Dupee did note, though, that three of the four new hires started their application process before associated incentives were put into place. He also clarified promising signs for recruitment don’t necessarily entail the shortage of officers is a thing of the past.
“We’re authorized for a total of 39 sworn positions, and currently we have 30 sworn positions filled,” he said.
That number accounts for the four new hires, putting the department at less than 80 percent of authorized sworn positions filled. In 2021, the Police Executive Research Forum delivered a survey that found police departments nationwide were filling about 93 percent of such positions.
As with many workplaces, staffing shortages have troubled local police departments across the nation since the pandemic. Job openings of all types reached historic peaks last year, both nationally and in Alaska, according to the Alaska Department of Labor and Workforce Development.
The October issue of Alaska Economic Trends suggests that COVID-19 may not have been the only culprit. Even before the virus took hold in the U.S, shifting demographics saw the baby boom generation hitting the end of their career cycles with too few workers in their wake ready to replace them.
Dupee said this issue has been mounting since he’s been at the department, not just since the pandemic, recalling the trend began much earlier.
“We’ve had a slow decline since about 2008. We were roughly about 50 sworn officers at the time,” Dupee added, “In 2015 we were down to about 37 officers, and we haven’t come back up to 37 officers since 2015.”
Challenges for recruitment and retention haven’t since subsided.
After police killings of Black Americans caught national attention, such as George Floyd and Breonna Taylor, a 2022 Pew Research Center survey found about 26 percent of respondents had a “great deal” of confidence in police, with an additional 48 percent saying they had a “fair amount” of confidence.
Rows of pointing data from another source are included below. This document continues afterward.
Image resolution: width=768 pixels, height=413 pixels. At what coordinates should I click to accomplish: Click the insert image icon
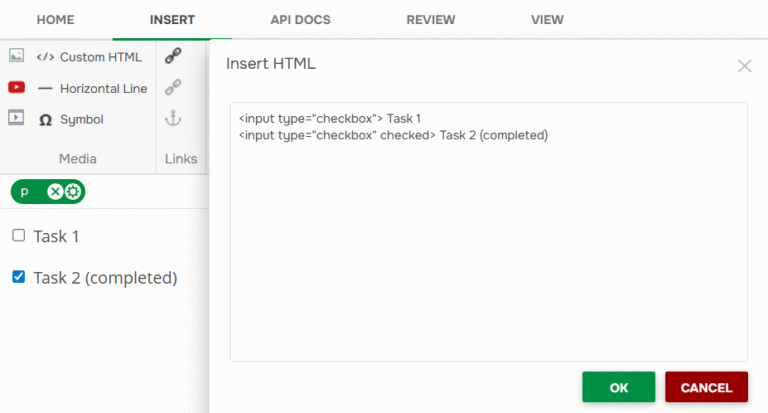(16, 56)
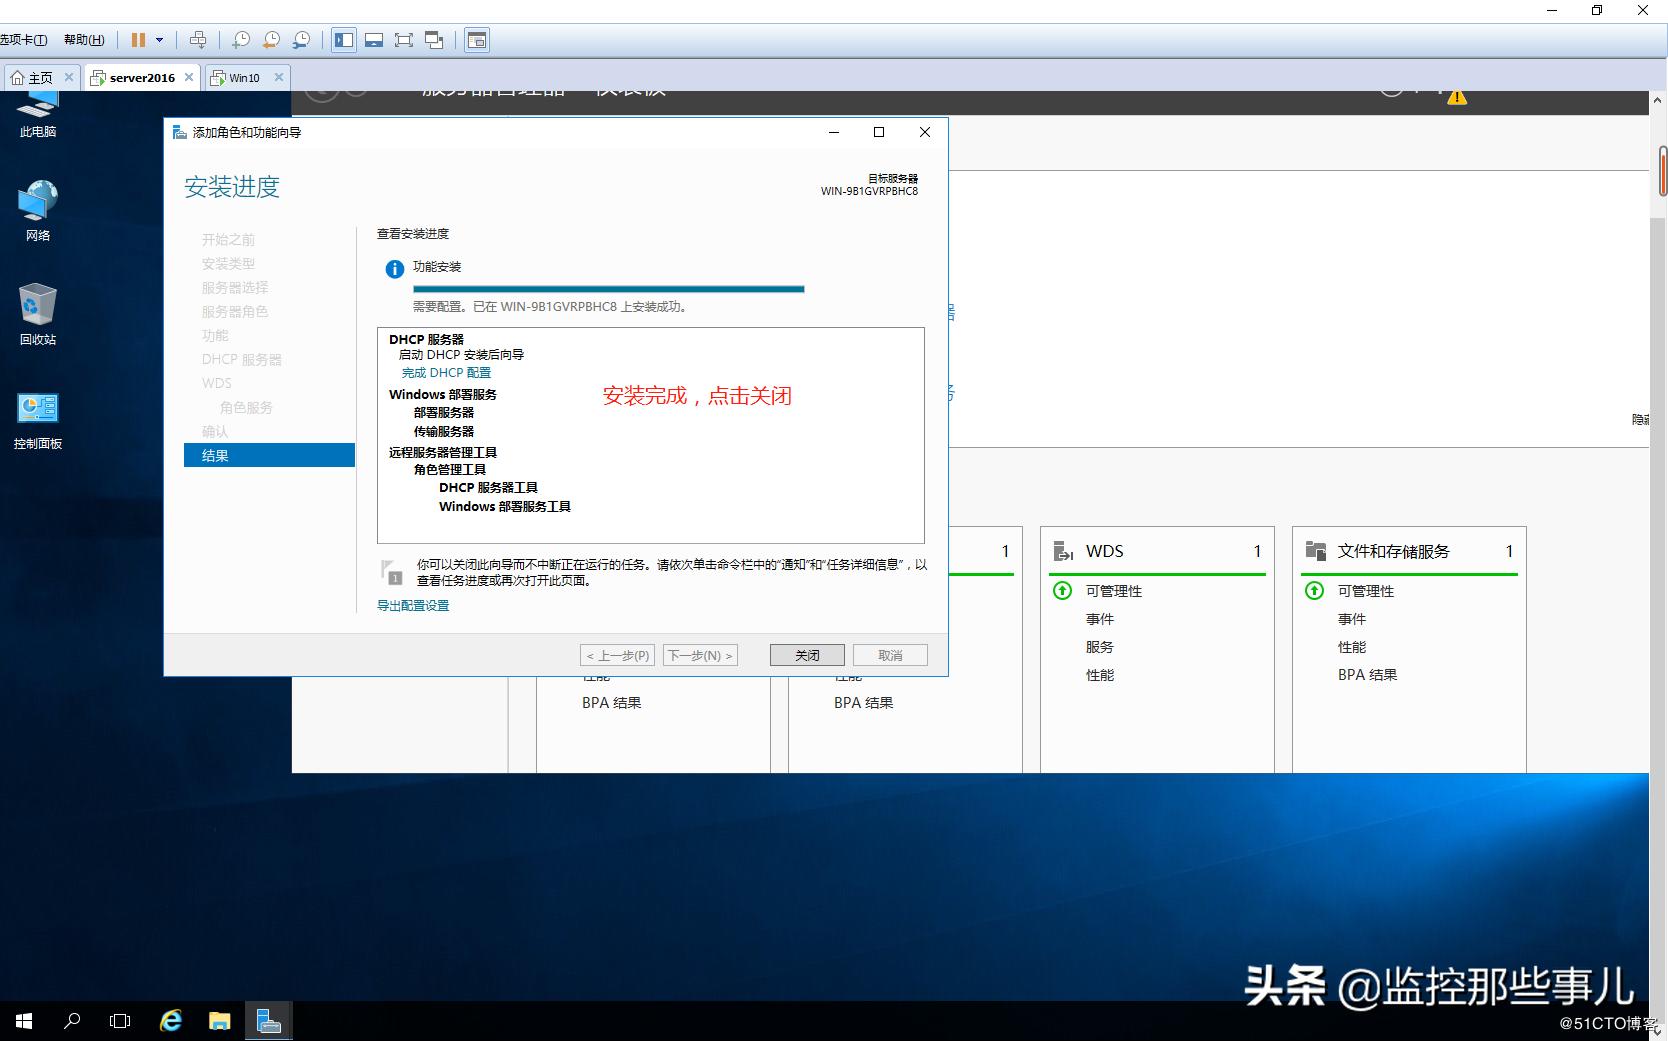Click the 导出配置设置 link
Viewport: 1668px width, 1041px height.
(x=412, y=605)
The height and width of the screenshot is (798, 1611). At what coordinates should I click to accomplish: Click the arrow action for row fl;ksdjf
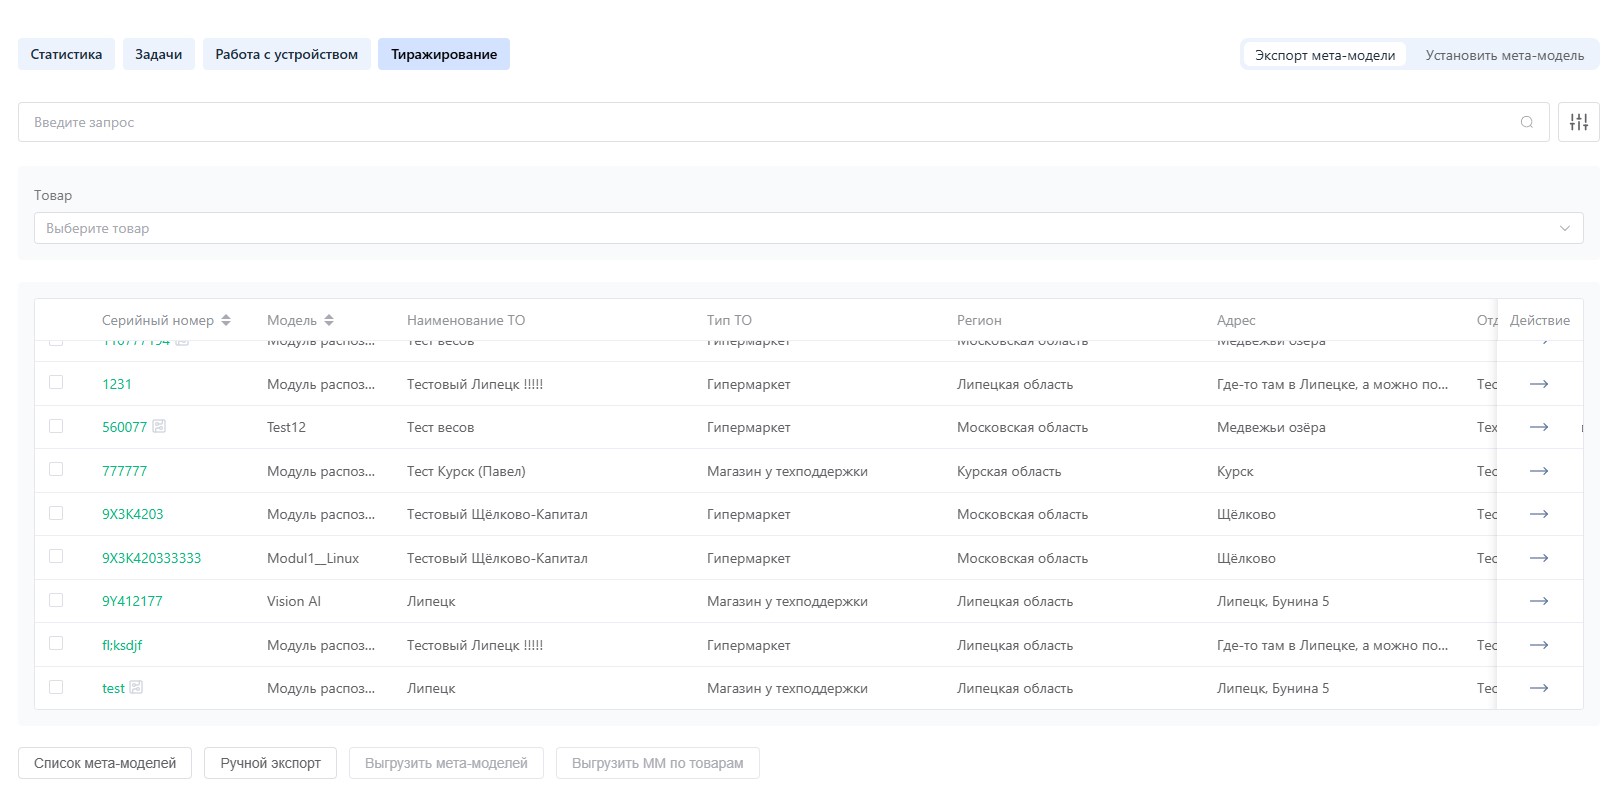click(x=1538, y=645)
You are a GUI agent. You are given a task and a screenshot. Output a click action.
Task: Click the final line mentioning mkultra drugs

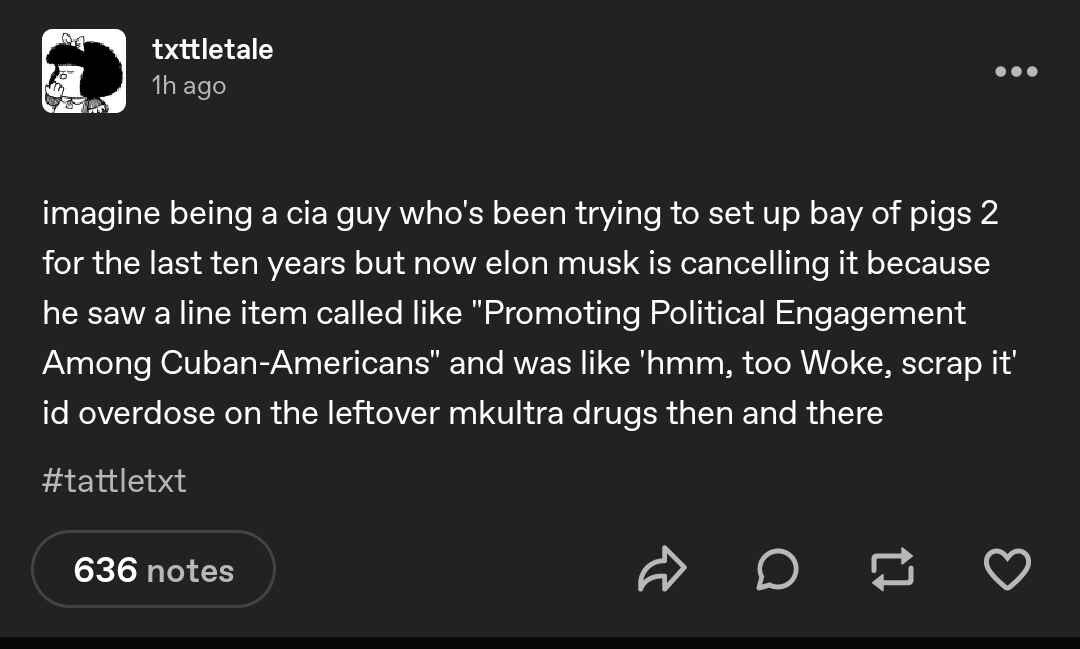click(462, 413)
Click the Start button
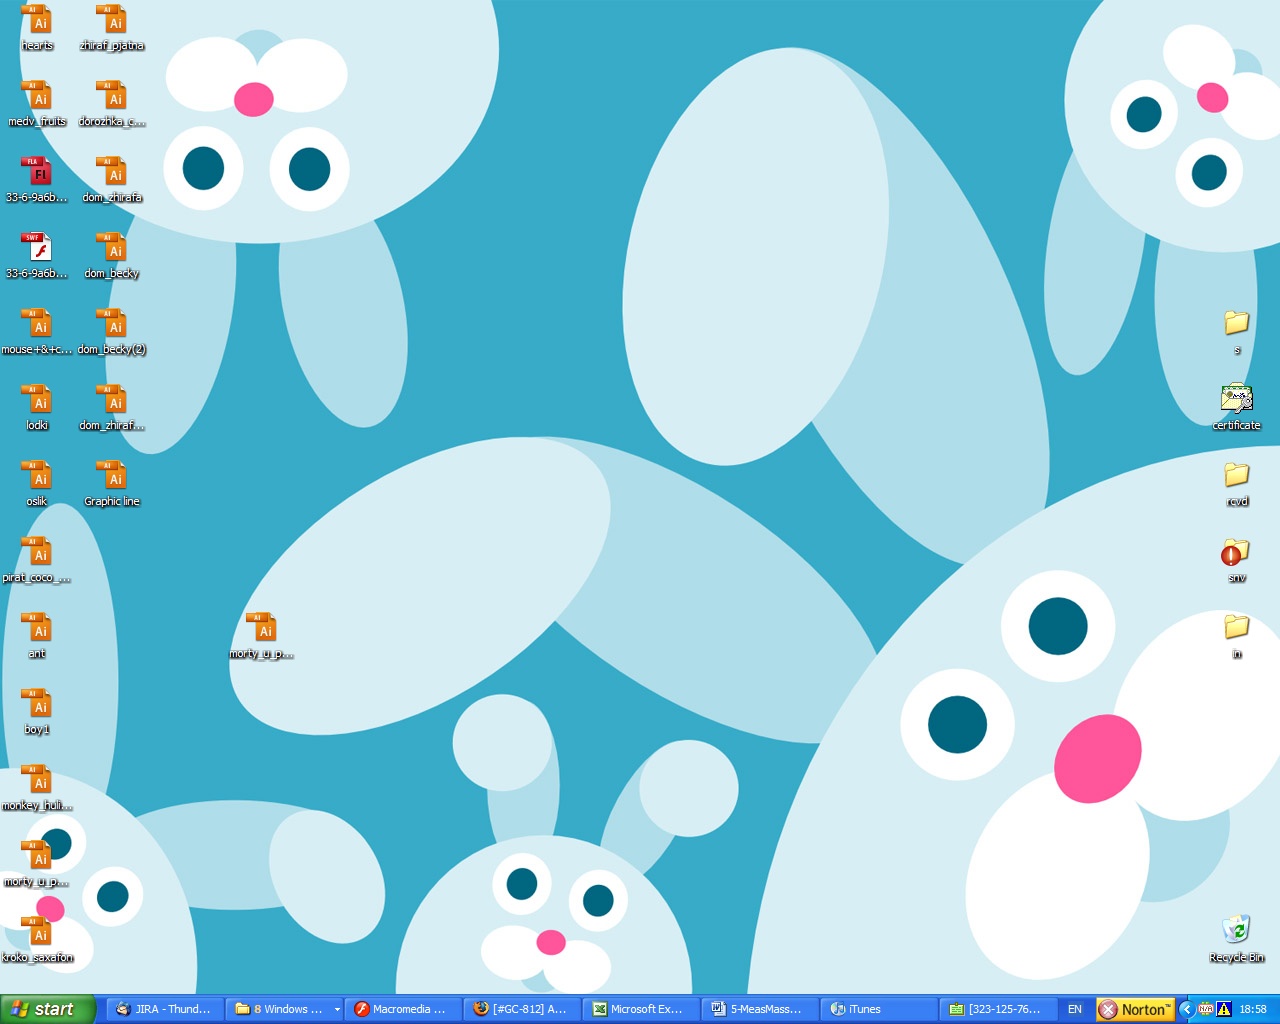1280x1024 pixels. coord(47,1010)
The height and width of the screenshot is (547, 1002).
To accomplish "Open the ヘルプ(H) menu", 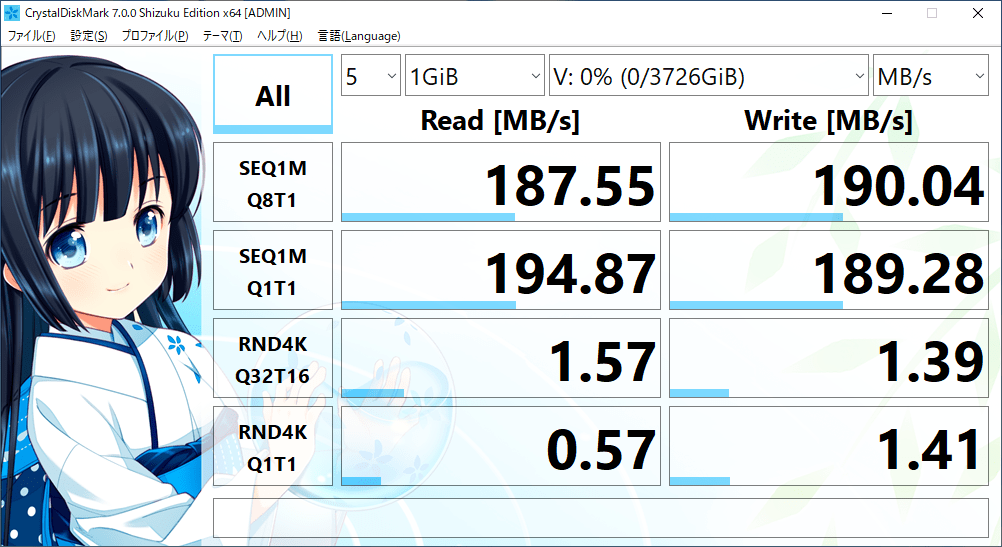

Those opinions were split across lines of age and race, according to the survey, which found that Black and Hispanic respondents were less likely to place trust in police than White respondents, and young adults tend to have less confidence than older adults.
A 2023 study from the Journal of Criminal Justice shows shifting sociopolitical attitudes and a drop in favorable opinions toward police have coincided with increases in resignations and retirements following Derek Chauvin’s murder of George Floyd.
“Nationally, law enforcement has been on a downward trend for the number of applicants they’ve received. So we’re really fighting with every other agency in the state, as well as the nation, to find good, quality applicants and be able to hire them,” Dupee said.
While the four hires and series of ordinances might signal a change of tides for FPD’s staffing, the public likely won’t feel any waves from the added officers right away. With one at the academy and two still working on field training, Dupee said it will be months before all four of them will be fully trained.
Even then, the patrol schedule adjusted in June will stay in place, meaning there will still be no patrol officers from 8 a.m. to noon for the time being.
“Right now, we don’t have any plans on changing the schedule,” Dupee said. “These four officers bring us up to where we were four months ago. We’ve had several people retire, quit, go on to other agencies, and so these will bring us back up to where we were at,” he continued.
Dupee later noted he hopes to see full patrols return by the end of 2024.
In the meantime, Dupee says the department will continue plugging away with their available staff and resources.
“We’re still striving to do the best job that we can with the amount of people that we have, and we’ll continue to provide the best quality service that we can for the Fairbanks community,” he said.